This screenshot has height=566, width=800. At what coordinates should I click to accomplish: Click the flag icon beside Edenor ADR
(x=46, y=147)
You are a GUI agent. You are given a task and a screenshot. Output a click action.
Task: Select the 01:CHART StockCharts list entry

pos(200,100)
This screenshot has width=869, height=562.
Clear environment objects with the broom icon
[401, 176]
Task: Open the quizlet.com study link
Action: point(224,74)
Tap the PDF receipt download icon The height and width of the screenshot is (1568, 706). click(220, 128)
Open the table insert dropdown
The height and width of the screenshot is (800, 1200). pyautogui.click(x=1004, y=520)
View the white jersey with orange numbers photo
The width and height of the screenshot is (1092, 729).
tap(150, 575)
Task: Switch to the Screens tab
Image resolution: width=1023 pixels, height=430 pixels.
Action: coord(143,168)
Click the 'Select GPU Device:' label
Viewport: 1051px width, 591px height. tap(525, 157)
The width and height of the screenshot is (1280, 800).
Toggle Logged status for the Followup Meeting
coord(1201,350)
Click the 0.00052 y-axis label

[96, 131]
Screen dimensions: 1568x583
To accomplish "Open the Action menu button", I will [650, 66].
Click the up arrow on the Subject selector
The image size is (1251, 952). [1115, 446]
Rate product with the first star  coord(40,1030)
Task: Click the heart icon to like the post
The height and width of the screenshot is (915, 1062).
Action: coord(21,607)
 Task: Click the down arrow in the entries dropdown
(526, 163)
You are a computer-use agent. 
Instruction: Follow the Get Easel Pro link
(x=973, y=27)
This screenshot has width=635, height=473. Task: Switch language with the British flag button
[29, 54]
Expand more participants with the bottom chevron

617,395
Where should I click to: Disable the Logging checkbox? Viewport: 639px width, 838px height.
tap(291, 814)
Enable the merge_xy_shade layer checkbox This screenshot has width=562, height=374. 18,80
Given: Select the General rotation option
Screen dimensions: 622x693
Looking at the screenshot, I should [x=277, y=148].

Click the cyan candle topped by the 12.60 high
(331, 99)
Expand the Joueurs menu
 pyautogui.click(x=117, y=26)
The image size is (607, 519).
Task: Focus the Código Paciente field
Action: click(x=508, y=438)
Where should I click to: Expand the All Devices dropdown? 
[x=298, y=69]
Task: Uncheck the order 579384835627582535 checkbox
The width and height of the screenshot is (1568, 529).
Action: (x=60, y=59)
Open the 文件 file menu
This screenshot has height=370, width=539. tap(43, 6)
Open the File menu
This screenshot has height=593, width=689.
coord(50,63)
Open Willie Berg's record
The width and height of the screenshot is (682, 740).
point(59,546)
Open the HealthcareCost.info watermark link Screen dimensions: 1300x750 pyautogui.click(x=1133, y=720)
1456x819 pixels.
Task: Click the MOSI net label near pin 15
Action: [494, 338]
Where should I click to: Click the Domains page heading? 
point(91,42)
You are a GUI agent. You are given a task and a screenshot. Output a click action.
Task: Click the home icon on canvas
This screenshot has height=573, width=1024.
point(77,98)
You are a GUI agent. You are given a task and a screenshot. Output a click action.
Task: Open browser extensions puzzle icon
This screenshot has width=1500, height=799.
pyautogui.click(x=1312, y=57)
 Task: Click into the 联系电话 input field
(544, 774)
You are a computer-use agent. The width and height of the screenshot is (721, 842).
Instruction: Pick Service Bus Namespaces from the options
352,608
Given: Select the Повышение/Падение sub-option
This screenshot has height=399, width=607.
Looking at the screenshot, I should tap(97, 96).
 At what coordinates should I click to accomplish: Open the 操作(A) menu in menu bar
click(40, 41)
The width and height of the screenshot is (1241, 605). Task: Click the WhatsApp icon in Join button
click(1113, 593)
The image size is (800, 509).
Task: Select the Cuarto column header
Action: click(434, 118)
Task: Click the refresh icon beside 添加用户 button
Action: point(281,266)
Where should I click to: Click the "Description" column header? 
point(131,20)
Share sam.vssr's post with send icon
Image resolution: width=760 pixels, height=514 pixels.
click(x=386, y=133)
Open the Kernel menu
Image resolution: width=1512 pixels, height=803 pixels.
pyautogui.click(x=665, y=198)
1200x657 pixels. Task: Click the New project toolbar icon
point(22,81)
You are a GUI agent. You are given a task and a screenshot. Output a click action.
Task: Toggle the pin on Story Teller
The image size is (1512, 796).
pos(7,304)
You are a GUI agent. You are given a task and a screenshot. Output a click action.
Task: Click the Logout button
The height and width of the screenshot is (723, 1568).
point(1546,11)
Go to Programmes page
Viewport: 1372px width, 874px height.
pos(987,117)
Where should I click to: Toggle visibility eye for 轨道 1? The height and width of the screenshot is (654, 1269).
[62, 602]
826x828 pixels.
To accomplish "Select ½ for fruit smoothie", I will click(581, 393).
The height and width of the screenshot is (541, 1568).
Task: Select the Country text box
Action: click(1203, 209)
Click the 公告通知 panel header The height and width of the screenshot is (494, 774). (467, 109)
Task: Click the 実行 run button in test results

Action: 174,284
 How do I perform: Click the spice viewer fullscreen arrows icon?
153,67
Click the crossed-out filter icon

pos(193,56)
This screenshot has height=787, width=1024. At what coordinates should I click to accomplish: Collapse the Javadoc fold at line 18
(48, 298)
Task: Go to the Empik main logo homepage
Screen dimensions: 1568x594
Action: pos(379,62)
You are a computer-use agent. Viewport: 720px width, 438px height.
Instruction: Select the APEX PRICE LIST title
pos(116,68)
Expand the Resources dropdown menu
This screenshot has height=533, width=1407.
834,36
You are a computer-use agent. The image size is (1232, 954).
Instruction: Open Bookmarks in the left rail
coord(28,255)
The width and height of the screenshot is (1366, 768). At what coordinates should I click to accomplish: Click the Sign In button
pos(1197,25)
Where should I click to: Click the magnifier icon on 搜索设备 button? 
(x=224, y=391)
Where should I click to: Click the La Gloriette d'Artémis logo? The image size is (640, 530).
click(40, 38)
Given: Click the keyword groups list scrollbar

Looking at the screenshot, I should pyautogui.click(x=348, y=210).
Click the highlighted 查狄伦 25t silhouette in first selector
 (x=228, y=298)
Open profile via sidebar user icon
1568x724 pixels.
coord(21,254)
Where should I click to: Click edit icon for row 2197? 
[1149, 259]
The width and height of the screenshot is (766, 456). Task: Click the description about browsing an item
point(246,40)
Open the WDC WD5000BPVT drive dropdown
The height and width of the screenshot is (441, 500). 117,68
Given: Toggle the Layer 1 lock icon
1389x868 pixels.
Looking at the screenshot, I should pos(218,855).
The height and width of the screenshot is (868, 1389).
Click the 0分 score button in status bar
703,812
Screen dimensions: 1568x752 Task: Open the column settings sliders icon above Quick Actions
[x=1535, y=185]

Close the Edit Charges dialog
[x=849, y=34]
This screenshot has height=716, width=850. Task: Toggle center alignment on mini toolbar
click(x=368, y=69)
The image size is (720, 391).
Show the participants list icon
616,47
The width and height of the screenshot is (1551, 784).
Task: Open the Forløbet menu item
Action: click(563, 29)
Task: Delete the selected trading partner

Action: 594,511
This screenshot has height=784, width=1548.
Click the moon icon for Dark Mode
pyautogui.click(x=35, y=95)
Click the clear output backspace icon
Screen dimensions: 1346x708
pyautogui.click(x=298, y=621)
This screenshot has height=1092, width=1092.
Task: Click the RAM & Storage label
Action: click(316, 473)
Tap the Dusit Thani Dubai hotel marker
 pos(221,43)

━━━

Task details: Give every line of the data above as a JSON list of strings, one string per line, with blank lines left out.

Response to the task:
[
  "This screenshot has height=566, width=800. At what coordinates should I click to accomplish: Click the flag icon beside Edenor ADR",
  "(x=46, y=147)",
  "You are a GUI agent. You are given a task and a screenshot. Output a click action.",
  "Task: Select the 01:CHART StockCharts list entry",
  "pos(200,100)",
  "This screenshot has width=869, height=562.",
  "Clear environment objects with the broom icon",
  "[401, 176]",
  "Task: Open the quizlet.com study link",
  "Action: point(224,74)",
  "Tap the PDF receipt download icon The height and width of the screenshot is (1568, 706). click(220, 128)",
  "Open the table insert dropdown",
  "The height and width of the screenshot is (800, 1200). pyautogui.click(x=1004, y=520)",
  "View the white jersey with orange numbers photo",
  "The width and height of the screenshot is (1092, 729).",
  "tap(150, 575)",
  "Task: Switch to the Screens tab",
  "Image resolution: width=1023 pixels, height=430 pixels.",
  "Action: coord(143,168)",
  "Click the 'Select GPU Device:' label",
  "Viewport: 1051px width, 591px height. tap(525, 157)",
  "The width and height of the screenshot is (1280, 800).",
  "Toggle Logged status for the Followup Meeting",
  "coord(1201,350)",
  "Click the 0.00052 y-axis label",
  "[96, 131]",
  "Screen dimensions: 1568x583",
  "To accomplish \"Open the Action menu button\", I will [650, 66].",
  "Click the up arrow on the Subject selector",
  "The image size is (1251, 952). [1115, 446]",
  "Rate product with the first star  coord(40,1030)",
  "Task: Click the heart icon to like the post",
  "The height and width of the screenshot is (915, 1062).",
  "Action: coord(21,607)",
  " Task: Click the down arrow in the entries dropdown",
  "(526, 163)",
  "You are a computer-use agent. ",
  "Instruction: Follow the Get Easel Pro link",
  "(x=973, y=27)",
  "This screenshot has width=635, height=473. Task: Switch language with the British flag button",
  "[29, 54]",
  "Expand more participants with the bottom chevron",
  "617,395",
  "Where should I click to: Disable the Logging checkbox? Viewport: 639px width, 838px height.",
  "tap(291, 814)",
  "Enable the merge_xy_shade layer checkbox This screenshot has width=562, height=374. 18,80",
  "Given: Select the General rotation option",
  "Screen dimensions: 622x693",
  "Looking at the screenshot, I should [x=277, y=148].",
  "Click the cyan candle topped by the 12.60 high",
  "(331, 99)",
  "Expand the Joueurs menu",
  " pyautogui.click(x=117, y=26)",
  "The image size is (607, 519).",
  "Task: Focus the Código Paciente field",
  "Action: click(x=508, y=438)",
  "Where should I click to: Expand the All Devices dropdown? ",
  "[x=298, y=69]",
  "Task: Uncheck the order 579384835627582535 checkbox",
  "The width and height of the screenshot is (1568, 529).",
  "Action: (x=60, y=59)",
  "Open the 文件 file menu",
  "This screenshot has height=370, width=539. tap(43, 6)",
  "Open the File menu",
  "This screenshot has height=593, width=689.",
  "coord(50,63)",
  "Open Willie Berg's record",
  "The width and height of the screenshot is (682, 740).",
  "point(59,546)",
  "Open the HealthcareCost.info watermark link Screen dimensions: 1300x750 pyautogui.click(x=1133, y=720)",
  "1456x819 pixels.",
  "Task: Click the MOSI net label near pin 15",
  "Action: [494, 338]",
  "Where should I click to: Click the Domains page heading? ",
  "point(91,42)",
  "You are a GUI agent. You are given a task and a screenshot. Output a click action.",
  "Task: Click the home icon on canvas",
  "This screenshot has height=573, width=1024.",
  "point(77,98)",
  "You are a GUI agent. You are given a task and a screenshot. Output a click action.",
  "Task: Open browser extensions puzzle icon",
  "This screenshot has width=1500, height=799.",
  "pyautogui.click(x=1312, y=57)",
  " Task: Click into the 联系电话 input field",
  "(544, 774)",
  "You are a computer-use agent. The width and height of the screenshot is (721, 842).",
  "Instruction: Pick Service Bus Namespaces from the options",
  "352,608",
  "Given: Select the Повышение/Падение sub-option",
  "This screenshot has height=399, width=607.",
  "Looking at the screenshot, I should tap(97, 96).",
  " At what coordinates should I click to accomplish: Open the 操作(A) menu in menu bar",
  "click(40, 41)",
  "The width and height of the screenshot is (1241, 605). Task: Click the WhatsApp icon in Join button",
  "click(1113, 593)",
  "The image size is (800, 509).",
  "Task: Select the Cuarto column header",
  "Action: click(434, 118)",
  "Task: Click the refresh icon beside 添加用户 button",
  "Action: point(281,266)",
  "Where should I click to: Click the \"Description\" column header? ",
  "point(131,20)",
  "Share sam.vssr's post with send icon",
  "Image resolution: width=760 pixels, height=514 pixels.",
  "click(x=386, y=133)",
  "Open the Kernel menu",
  "Image resolution: width=1512 pixels, height=803 pixels.",
  "pyautogui.click(x=665, y=198)",
  "1200x657 pixels. Task: Click the New project toolbar icon",
  "point(22,81)",
  "You are a GUI agent. You are given a task and a screenshot. Output a click action.",
  "Task: Toggle the pin on Story Teller",
  "The image size is (1512, 796).",
  "pos(7,304)",
  "You are a GUI agent. You are given a task and a screenshot. Output a click action.",
  "Task: Click the Logout button",
  "The height and width of the screenshot is (723, 1568).",
  "point(1546,11)",
  "Go to Programmes page",
  "Viewport: 1372px width, 874px height.",
  "pos(987,117)",
  "Where should I click to: Toggle visibility eye for 轨道 1? The height and width of the screenshot is (654, 1269).",
  "[62, 602]",
  "826x828 pixels.",
  "To accomplish \"Select ½ for fruit smoothie\", I will click(581, 393).",
  "The height and width of the screenshot is (541, 1568).",
  "Task: Select the Country text box",
  "Action: click(1203, 209)",
  "Click the 公告通知 panel header The height and width of the screenshot is (494, 774). (467, 109)",
  "Task: Click the 実行 run button in test results",
  "Action: 174,284",
  " How do I perform: Click the spice viewer fullscreen arrows icon?",
  "153,67",
  "Click the crossed-out filter icon",
  "pos(193,56)",
  "This screenshot has height=787, width=1024. At what coordinates should I click to accomplish: Collapse the Javadoc fold at line 18",
  "(48, 298)",
  "Task: Go to the Empik main logo homepage",
  "Screen dimensions: 1568x594",
  "Action: pos(379,62)",
  "You are a computer-use agent. Viewport: 720px width, 438px height.",
  "Instruction: Select the APEX PRICE LIST title",
  "pos(116,68)",
  "Expand the Resources dropdown menu",
  "This screenshot has height=533, width=1407.",
  "834,36",
  "You are a computer-use agent. The image size is (1232, 954).",
  "Instruction: Open Bookmarks in the left rail",
  "coord(28,255)",
  "The width and height of the screenshot is (1366, 768). At what coordinates should I click to accomplish: Click the Sign In button",
  "pos(1197,25)",
  "Where should I click to: Click the magnifier icon on 搜索设备 button? ",
  "(x=224, y=391)",
  "Where should I click to: Click the La Gloriette d'Artémis logo? The image size is (640, 530).",
  "click(40, 38)",
  "Given: Click the keyword groups list scrollbar",
  "Looking at the screenshot, I should pyautogui.click(x=348, y=210).",
  "Click the highlighted 查狄伦 25t silhouette in first selector",
  " (x=228, y=298)",
  "Open profile via sidebar user icon",
  "1568x724 pixels.",
  "coord(21,254)",
  "Where should I click to: Click edit icon for row 2197? ",
  "[1149, 259]",
  "The width and height of the screenshot is (766, 456). Task: Click the description about browsing an item",
  "point(246,40)",
  "Open the WDC WD5000BPVT drive dropdown",
  "The height and width of the screenshot is (441, 500). 117,68",
  "Given: Toggle the Layer 1 lock icon",
  "1389x868 pixels.",
  "Looking at the screenshot, I should pos(218,855).",
  "The height and width of the screenshot is (868, 1389).",
  "Click the 0分 score button in status bar",
  "703,812",
  "Screen dimensions: 1568x752 Task: Open the column settings sliders icon above Quick Actions",
  "[x=1535, y=185]",
  "Close the Edit Charges dialog",
  "[x=849, y=34]",
  "This screenshot has height=716, width=850. Task: Toggle center alignment on mini toolbar",
  "click(x=368, y=69)",
  "The image size is (720, 391).",
  "Show the participants list icon",
  "616,47",
  "The width and height of the screenshot is (1551, 784).",
  "Task: Open the Forløbet menu item",
  "Action: click(563, 29)",
  "Task: Delete the selected trading partner",
  "Action: 594,511",
  "This screenshot has height=784, width=1548.",
  "Click the moon icon for Dark Mode",
  "pyautogui.click(x=35, y=95)",
  "Click the clear output backspace icon",
  "Screen dimensions: 1346x708",
  "pyautogui.click(x=298, y=621)",
  "This screenshot has height=1092, width=1092.",
  "Task: Click the RAM & Storage label",
  "Action: click(316, 473)",
  "Tap the Dusit Thani Dubai hotel marker",
  " pos(221,43)"
]